EXTRACT TO READ:
Hence, \(\cos \left( {\frac{\pi }{2} – \theta } \right) = \frac{{|al + bm + cn|}}{{\sqrt {{l^2} + {m^2} + {n^2}} \sqrt {{a^2} + {b^2} + {c^2}} }}\)
\( \Rightarrow \sin \theta = \frac{{|al + bm + cn|}}{{\sqrt {{l^2} + {m^2} + {n^2}} \sqrt {{a^2} + {b^2} + {c^2}} }}\)
\( \Rightarrow \theta = \left[ {\frac{{|al + bm + cn|}}{{\sqrt {{l^2} + {m^2} + {n^2}} \sqrt {{a^2} + {b^2} + {c^2}} }}} \right]\) ; where \(\left( {0 < \theta < \frac{\pi }{2}} \right)\).
Which gives the required angle between the line and the plane.
The following are few conditions of parallelism and Perpendicularity:
If a line is parallel to the plane, then normal to the plane is perpendicular to the given line (i.e. \(\theta = 0\))
\( \Rightarrow al + bm + cn = 0\)
Also, since \(\left( {{x_1},{y_1},{z_1}} \right)\) does not lie in the plane \(ax + by + cz + d = 0\).
\(\therefore \,\,a{x_1} + b{y_1} + c{z_1} + d \ne 0\)

MATERIAL PROVIDED:
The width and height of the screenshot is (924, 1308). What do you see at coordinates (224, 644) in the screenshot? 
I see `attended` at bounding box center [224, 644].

WORK TO DO: Please answer from the extract on the angle between a line and a plane: what equation holds when a line is parallel to the plane?

ANSWER TO THE PROBLEM: al + bm + cn = 0